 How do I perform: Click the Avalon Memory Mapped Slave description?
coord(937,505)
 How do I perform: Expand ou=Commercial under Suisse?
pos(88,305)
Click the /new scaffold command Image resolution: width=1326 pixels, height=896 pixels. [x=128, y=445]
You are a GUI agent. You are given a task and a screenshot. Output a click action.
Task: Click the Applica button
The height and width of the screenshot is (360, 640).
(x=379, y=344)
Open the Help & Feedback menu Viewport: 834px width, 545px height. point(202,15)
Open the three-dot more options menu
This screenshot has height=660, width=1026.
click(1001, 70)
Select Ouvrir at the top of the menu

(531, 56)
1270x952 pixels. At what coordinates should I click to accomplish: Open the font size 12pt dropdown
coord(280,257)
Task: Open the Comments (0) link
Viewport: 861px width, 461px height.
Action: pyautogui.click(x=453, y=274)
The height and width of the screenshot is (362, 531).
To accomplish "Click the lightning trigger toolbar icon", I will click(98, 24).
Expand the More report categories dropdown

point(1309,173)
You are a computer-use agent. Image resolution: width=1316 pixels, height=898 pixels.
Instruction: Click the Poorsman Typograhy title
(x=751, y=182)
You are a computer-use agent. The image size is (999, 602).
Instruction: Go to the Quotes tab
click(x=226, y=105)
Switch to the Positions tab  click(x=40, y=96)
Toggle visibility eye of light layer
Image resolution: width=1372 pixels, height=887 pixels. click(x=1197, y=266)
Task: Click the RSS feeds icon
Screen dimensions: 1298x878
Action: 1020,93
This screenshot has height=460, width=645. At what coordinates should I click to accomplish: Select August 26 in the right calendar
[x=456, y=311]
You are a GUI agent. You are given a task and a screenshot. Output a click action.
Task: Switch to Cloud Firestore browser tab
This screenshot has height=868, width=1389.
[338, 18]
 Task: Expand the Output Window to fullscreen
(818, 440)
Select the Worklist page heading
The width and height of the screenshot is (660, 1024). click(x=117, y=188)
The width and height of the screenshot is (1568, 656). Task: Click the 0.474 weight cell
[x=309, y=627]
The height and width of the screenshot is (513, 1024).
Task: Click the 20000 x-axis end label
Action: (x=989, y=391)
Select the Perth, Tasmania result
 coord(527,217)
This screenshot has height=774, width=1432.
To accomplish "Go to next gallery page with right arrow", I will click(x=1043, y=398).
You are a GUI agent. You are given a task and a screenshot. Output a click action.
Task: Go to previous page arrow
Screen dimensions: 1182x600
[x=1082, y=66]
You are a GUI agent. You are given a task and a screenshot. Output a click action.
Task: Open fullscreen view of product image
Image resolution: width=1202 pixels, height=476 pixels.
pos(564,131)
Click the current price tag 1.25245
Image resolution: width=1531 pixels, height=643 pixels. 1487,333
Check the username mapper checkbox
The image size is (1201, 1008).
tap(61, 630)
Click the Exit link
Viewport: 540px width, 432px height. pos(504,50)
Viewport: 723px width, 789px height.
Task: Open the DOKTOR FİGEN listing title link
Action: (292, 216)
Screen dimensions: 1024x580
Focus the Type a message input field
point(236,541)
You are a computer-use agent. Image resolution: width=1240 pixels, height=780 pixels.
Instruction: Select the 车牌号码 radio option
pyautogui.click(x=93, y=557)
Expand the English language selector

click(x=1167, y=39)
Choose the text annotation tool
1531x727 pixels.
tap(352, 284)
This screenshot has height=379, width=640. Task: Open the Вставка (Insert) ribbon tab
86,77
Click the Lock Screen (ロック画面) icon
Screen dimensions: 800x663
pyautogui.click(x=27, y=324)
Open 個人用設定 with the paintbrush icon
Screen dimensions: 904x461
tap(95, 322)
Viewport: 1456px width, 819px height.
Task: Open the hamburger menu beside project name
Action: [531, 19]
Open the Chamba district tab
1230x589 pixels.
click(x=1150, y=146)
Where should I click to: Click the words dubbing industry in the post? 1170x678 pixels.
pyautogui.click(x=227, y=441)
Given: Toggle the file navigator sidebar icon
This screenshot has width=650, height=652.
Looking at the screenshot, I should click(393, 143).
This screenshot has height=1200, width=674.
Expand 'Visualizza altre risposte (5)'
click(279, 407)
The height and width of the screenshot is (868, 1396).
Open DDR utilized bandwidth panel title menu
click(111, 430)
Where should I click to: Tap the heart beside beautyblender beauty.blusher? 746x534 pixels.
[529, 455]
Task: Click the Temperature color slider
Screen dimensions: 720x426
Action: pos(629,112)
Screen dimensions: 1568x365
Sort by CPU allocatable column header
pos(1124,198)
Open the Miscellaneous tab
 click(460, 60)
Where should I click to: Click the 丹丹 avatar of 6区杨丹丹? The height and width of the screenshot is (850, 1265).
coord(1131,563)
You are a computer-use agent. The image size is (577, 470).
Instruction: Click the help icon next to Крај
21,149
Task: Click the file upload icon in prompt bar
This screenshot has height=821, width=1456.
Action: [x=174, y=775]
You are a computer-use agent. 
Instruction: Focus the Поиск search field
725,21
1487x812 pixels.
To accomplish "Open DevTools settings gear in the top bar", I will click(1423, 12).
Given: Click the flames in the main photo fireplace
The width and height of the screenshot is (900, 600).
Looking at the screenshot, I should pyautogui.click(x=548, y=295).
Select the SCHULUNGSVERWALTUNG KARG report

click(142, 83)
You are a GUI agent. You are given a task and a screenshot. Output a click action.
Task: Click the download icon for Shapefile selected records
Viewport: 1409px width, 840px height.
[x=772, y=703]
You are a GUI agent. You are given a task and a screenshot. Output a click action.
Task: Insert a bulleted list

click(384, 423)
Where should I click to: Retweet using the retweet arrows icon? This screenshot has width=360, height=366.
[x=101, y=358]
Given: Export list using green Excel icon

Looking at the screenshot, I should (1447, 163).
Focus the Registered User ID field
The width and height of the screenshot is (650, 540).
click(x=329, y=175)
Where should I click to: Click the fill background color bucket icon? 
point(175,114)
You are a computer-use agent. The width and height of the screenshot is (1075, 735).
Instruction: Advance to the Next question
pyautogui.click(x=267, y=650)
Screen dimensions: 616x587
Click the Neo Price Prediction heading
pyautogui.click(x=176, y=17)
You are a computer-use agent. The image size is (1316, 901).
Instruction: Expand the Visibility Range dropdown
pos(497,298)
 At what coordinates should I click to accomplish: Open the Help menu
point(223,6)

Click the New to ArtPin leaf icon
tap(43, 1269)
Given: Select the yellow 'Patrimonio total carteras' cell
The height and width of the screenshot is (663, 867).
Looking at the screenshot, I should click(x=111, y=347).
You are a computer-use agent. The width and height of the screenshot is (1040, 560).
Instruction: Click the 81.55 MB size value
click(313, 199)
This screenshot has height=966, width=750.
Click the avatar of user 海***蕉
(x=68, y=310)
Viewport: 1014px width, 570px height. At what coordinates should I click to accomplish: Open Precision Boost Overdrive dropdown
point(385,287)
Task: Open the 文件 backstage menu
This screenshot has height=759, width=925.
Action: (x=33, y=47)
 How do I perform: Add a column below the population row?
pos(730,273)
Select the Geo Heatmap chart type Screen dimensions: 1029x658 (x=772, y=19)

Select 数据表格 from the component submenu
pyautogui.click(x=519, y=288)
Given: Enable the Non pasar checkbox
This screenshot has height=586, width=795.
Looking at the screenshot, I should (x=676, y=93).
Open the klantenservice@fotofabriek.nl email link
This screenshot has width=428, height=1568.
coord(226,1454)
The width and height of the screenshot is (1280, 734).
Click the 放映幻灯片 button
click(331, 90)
- - - -
Exercise objective —
Print the rows above word for word, starting with the line that contains "is (1040, 560)." and going on through the line that contains "(x=68, y=310)", including both of those lines.

Exercise response —
You are a computer-use agent. The width and height of the screenshot is (1040, 560).
Instruction: Click the 81.55 MB size value
click(313, 199)
This screenshot has height=966, width=750.
Click the avatar of user 海***蕉
(x=68, y=310)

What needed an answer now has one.